## Requests
1 - Output the passage of the Montreal map description from "A rare map of" up to and including "a European audience.", copied word for word.
2 - What date does the Montreal map description give for the siege and fall of Montreal?

>> begin Quoted text

Karte von der Insel Montreal…

$1,000.00

Christoph Heinrich Korn


Published 1776, Nuremberg

Size 22.1" X 29"

Description:

A rare map of the city of  Montreal published in Christoph Heinrich Korn’s Geschichte der Kriege, 1776, which is “probably the earliest European account of the [American] Revolutionary war.”  Korn’s Geschichte der Kriege also included 11 other maps, plans and views to explain the American Revolution to a European audience.
That being said, this map is the second state of a depiction originally published by Gabriel Nikolaus Raspe in Schauplatz des Gegenwaertigen Krieg, 1764. The main difference between the two states being the inclusion of a city plan at the bottom right hand corner in the later state.  It should be noted that these two states of the map are in effect based upon Bellin’s 1744 map Carte de L’Isle de Montreal et de Ses Environs published in Histoire et Description Generale de la Nouvelle France.
The strategic importance of Montreal both at conclusion of the Seven Year War and at the beginning of the American Revolution would have made this map important to the understanding of these respective conflicts.  The city was not only the heart of the French colony of New France that was ultimately defeated when Montreal capitulated to British forces in 1763, but was it was also the economic engine of the British North American colony of Quebec as the site where merchants of the fur trade were located and, along with the Hudson’s Bay Company, controlled a vast territory of the North American interior.
As such, it is important to note that the siege and fall of Montreal on November 13, 1775 was one of the two pillars in the proposed Invasion of Canada by American forces and marked the first major  military campaign of the Continental Army.  Although the stratagem was successful in the capture of Montreal by General Montgomery, the inability to capture Quebec proved fatal for the overall Invasion of Canada and allowed for the continued presence of Britain in North America following the conclusion of the American Revolution.

>> end Quoted text
>> begin Entries provided

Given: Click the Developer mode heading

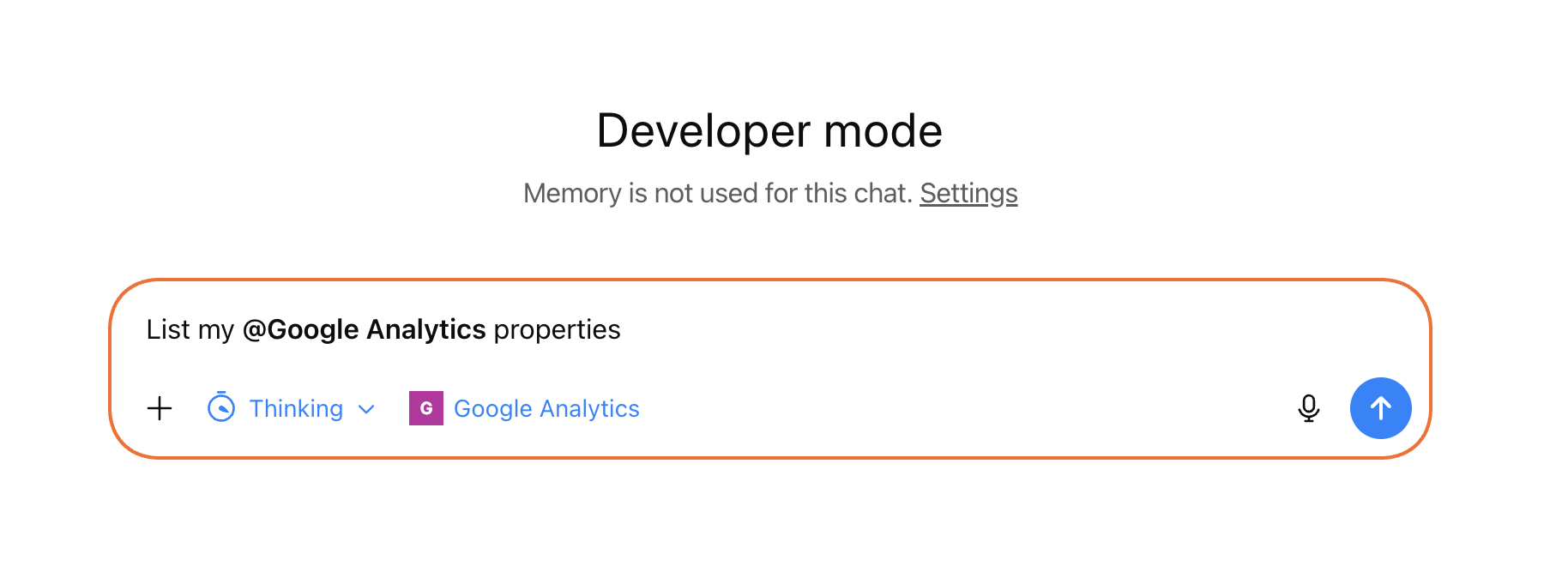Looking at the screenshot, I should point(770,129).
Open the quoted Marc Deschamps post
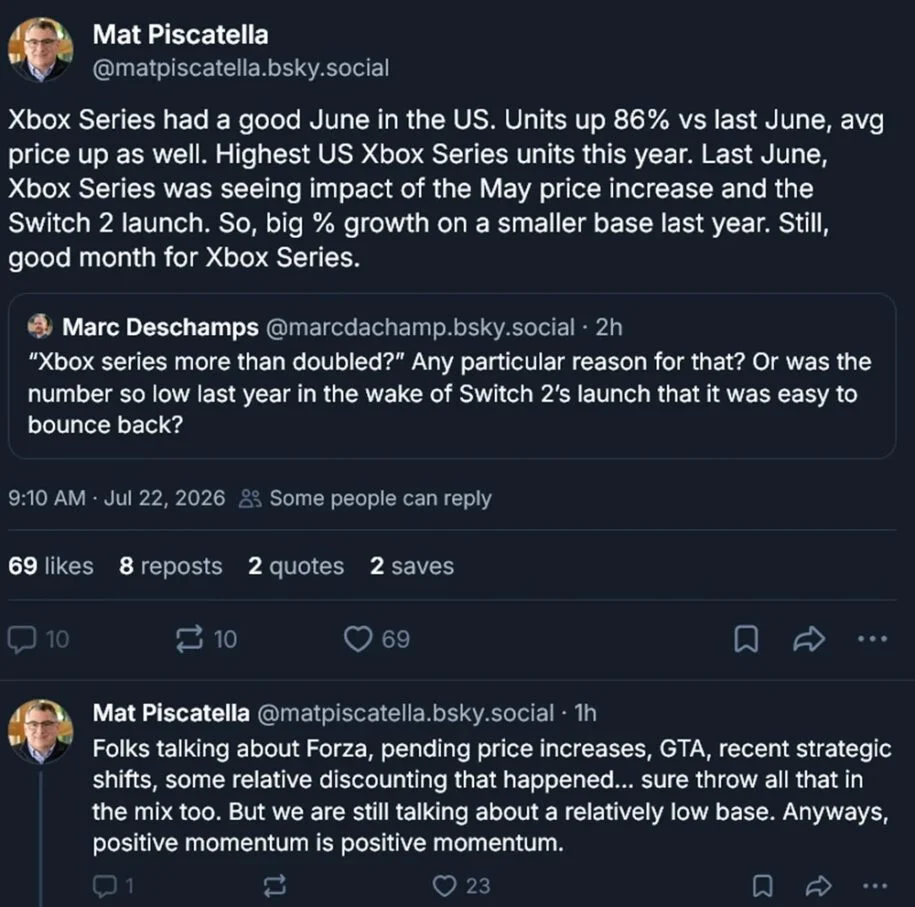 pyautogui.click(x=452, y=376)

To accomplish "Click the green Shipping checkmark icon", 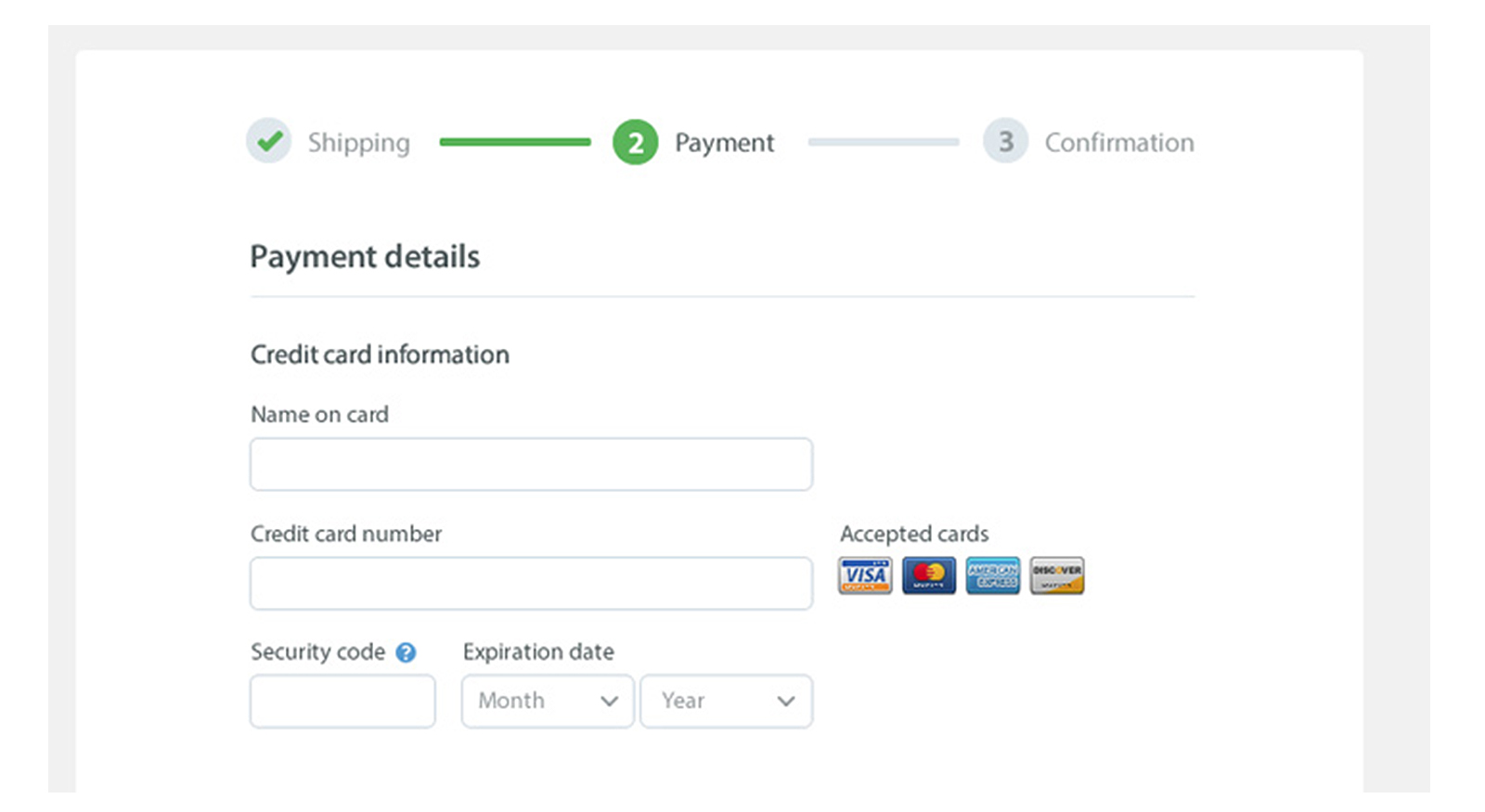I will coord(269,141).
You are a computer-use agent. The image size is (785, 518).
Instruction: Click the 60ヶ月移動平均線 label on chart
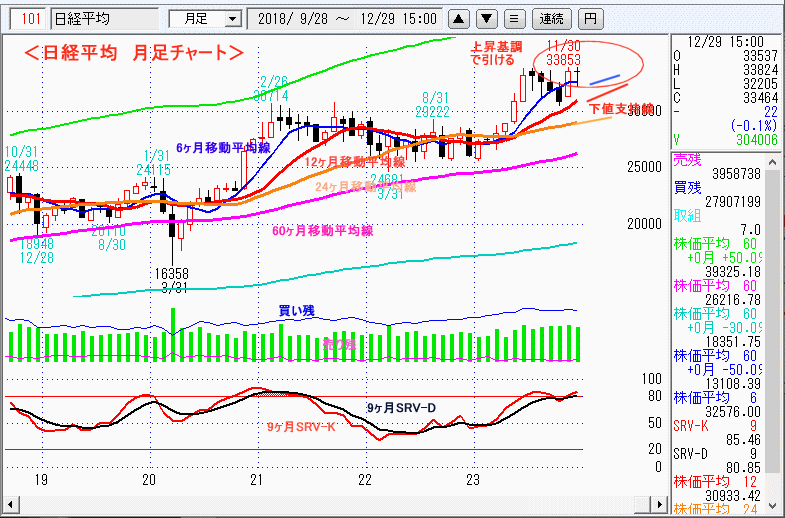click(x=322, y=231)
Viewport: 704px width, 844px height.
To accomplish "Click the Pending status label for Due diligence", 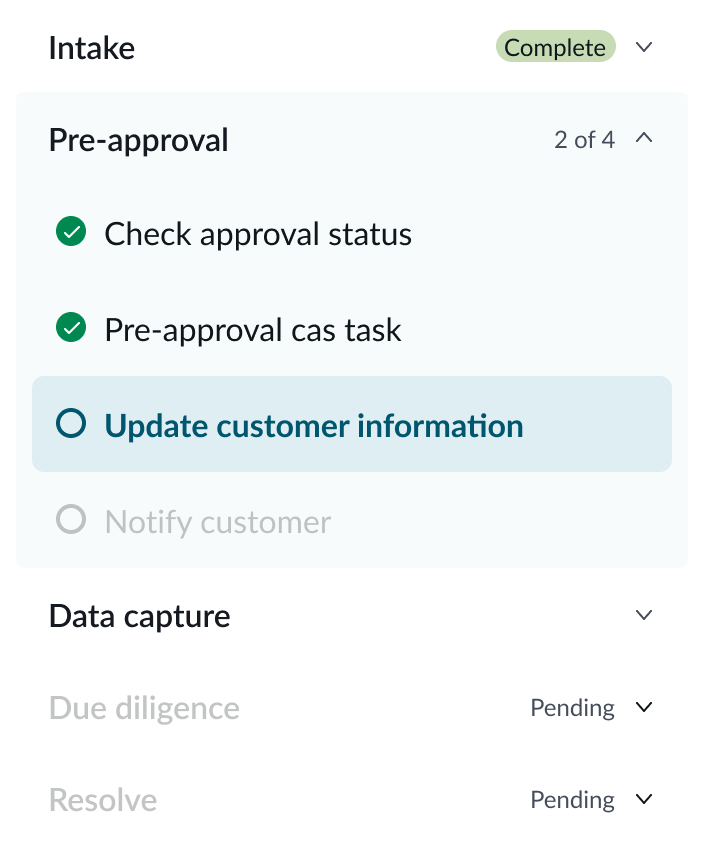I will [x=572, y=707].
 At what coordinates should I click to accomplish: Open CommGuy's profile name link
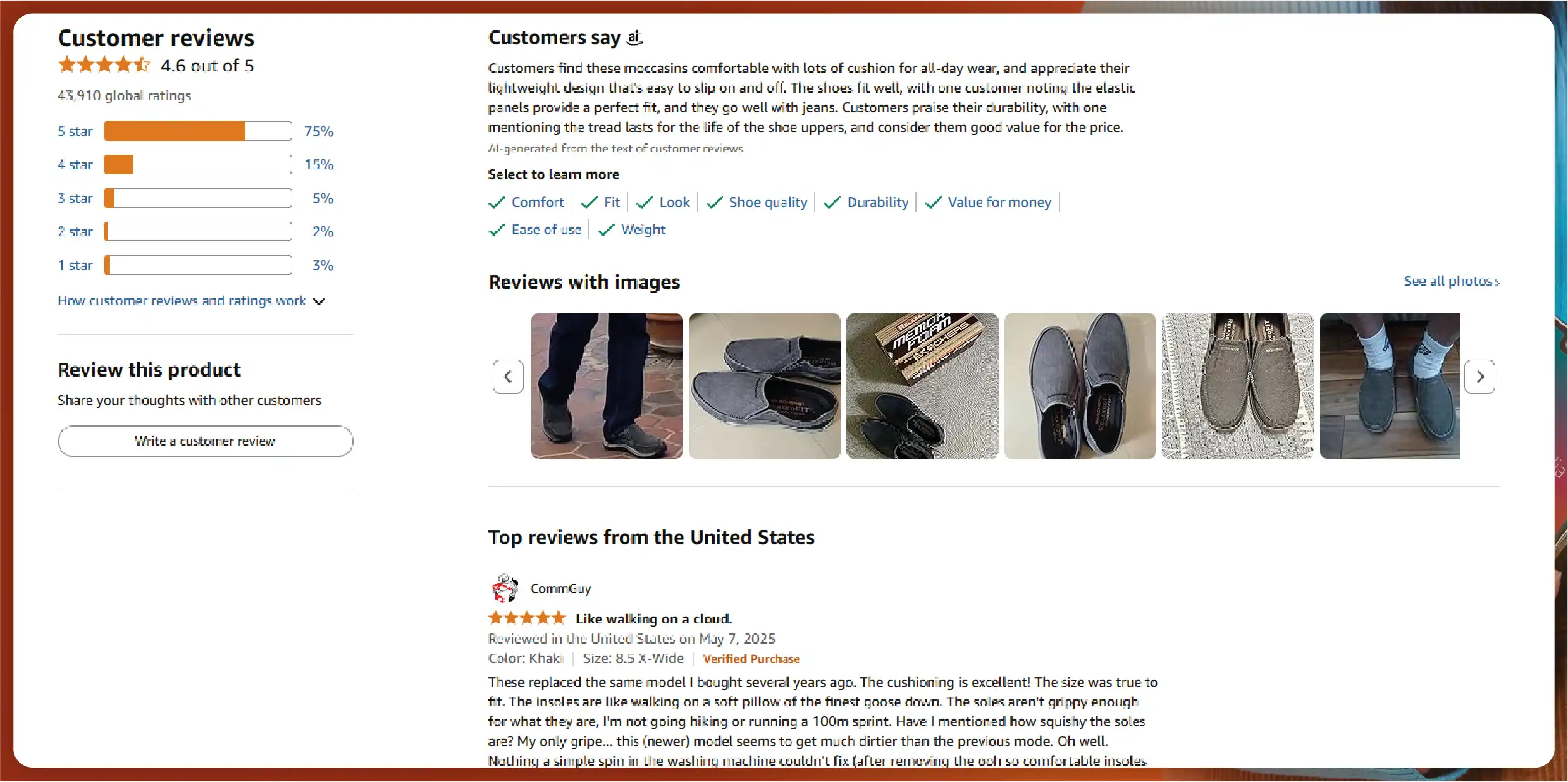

>> end Entries provided

## Solved problems
1 -
A rare map of the city of  Montreal published in Christoph Heinrich Korn’s Geschichte der Kriege, 1776, which is “probably the earliest European account of the [American] Revolutionary war.”  Korn’s Geschichte der Kriege also included 11 other maps, plans and views to explain the American Revolution to a European audience.

2 - November 13, 1775